» **PROBLEM REQUIREMENTS**: Copy out every line of the data where the word "icon" is found.

» **DATA FOR THIS TASK**:
=== Begin Enclosure ===
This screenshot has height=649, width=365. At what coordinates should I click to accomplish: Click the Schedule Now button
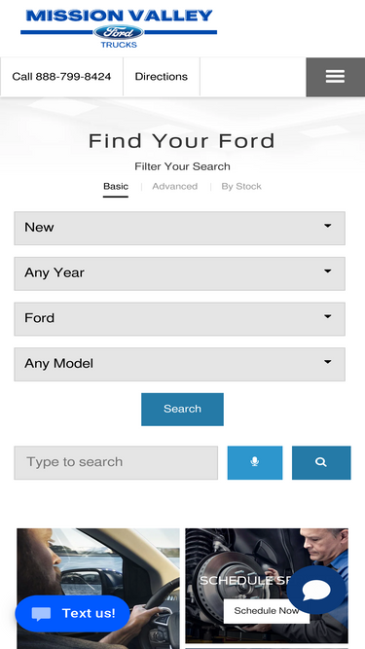coord(267,611)
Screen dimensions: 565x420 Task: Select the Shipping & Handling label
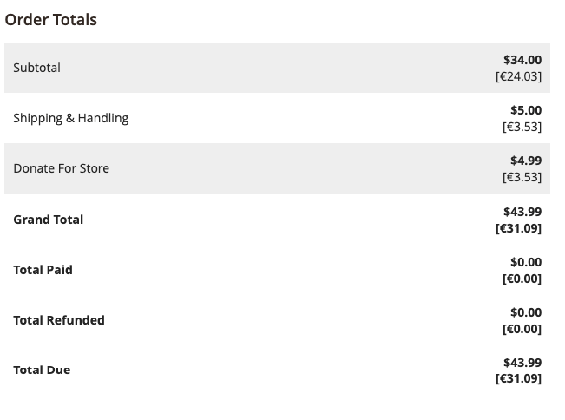tap(71, 118)
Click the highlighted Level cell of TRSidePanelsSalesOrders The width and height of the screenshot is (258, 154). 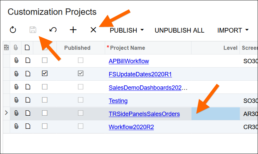click(x=215, y=114)
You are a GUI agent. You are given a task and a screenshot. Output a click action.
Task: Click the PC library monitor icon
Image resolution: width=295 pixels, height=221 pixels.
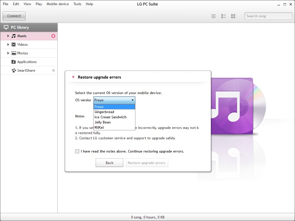[x=6, y=27]
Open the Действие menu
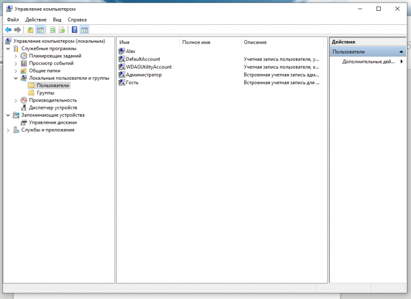The image size is (411, 299). 36,20
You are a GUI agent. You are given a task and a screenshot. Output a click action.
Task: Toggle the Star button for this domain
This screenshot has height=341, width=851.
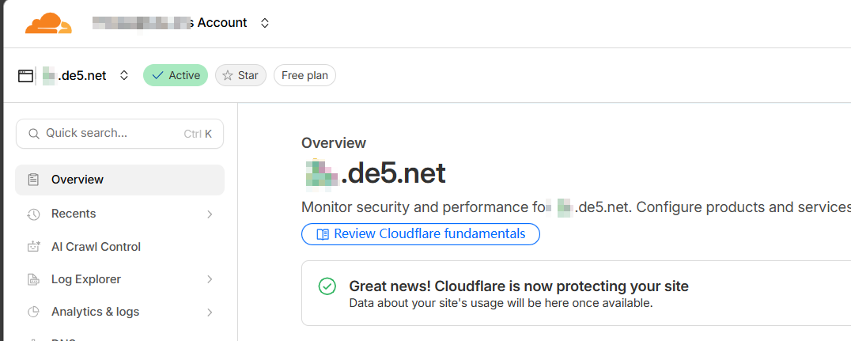pos(240,75)
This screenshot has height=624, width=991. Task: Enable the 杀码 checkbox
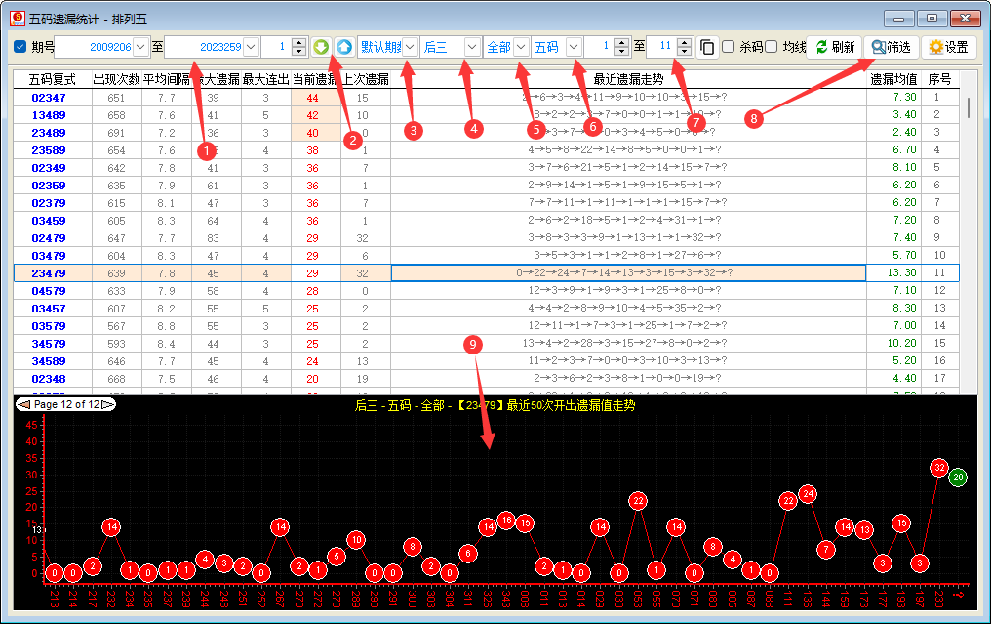pyautogui.click(x=728, y=47)
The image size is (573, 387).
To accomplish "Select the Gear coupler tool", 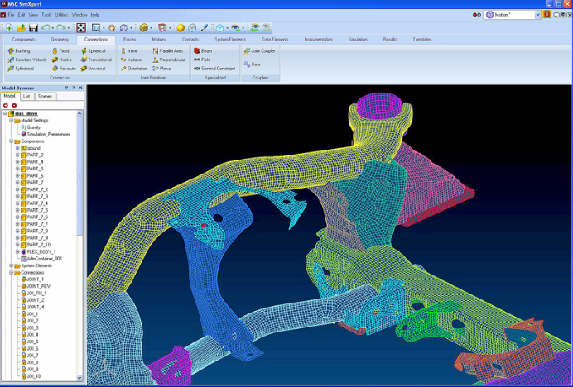I will coord(253,65).
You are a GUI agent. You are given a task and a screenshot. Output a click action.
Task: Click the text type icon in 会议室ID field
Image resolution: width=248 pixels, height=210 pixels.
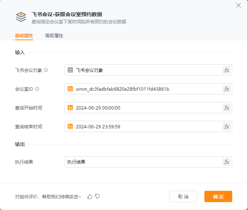[x=70, y=89]
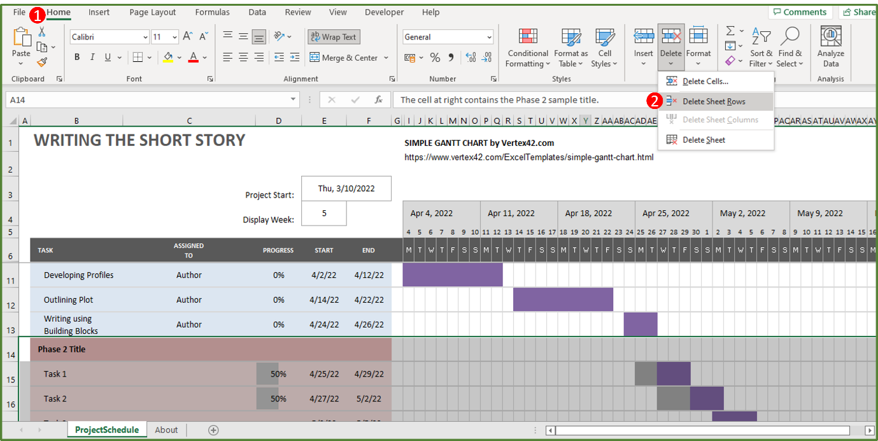Open Cell Styles gallery
Viewport: 878px width, 441px height.
[604, 47]
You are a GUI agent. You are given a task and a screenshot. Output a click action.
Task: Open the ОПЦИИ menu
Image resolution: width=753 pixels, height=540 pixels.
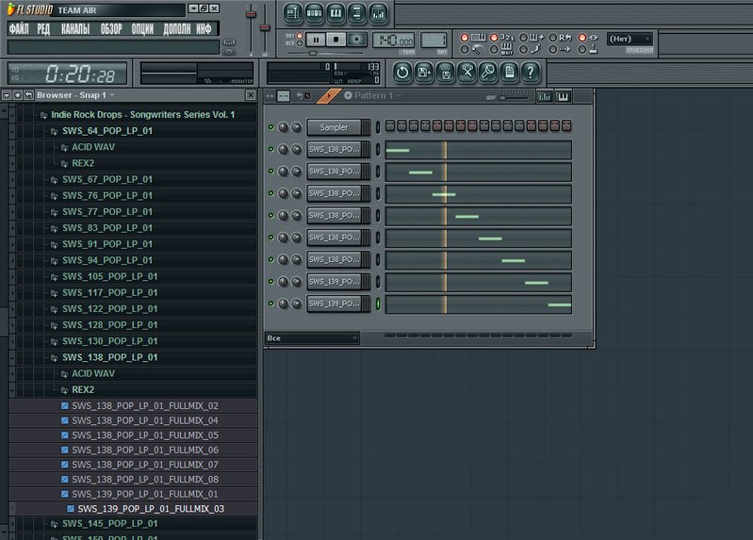142,29
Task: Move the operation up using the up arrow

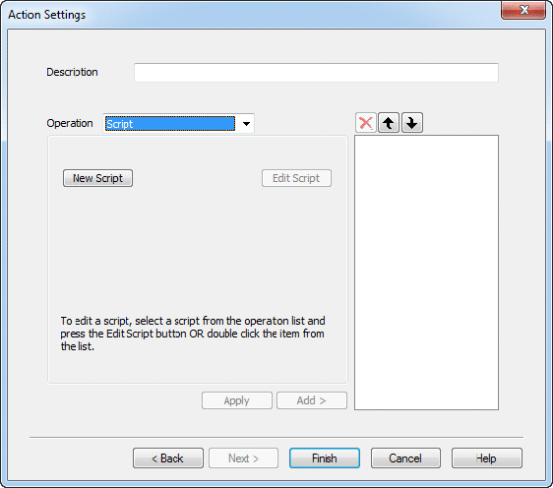Action: 389,123
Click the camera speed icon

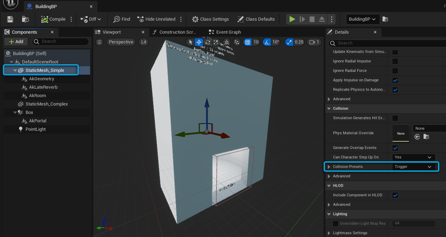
=== End Enclosure ===
» **RESPONSE BELOW**:
Task: Click the PC library monitor icon
Task: Click the text type icon in 会议室ID field
Click the camera speed icon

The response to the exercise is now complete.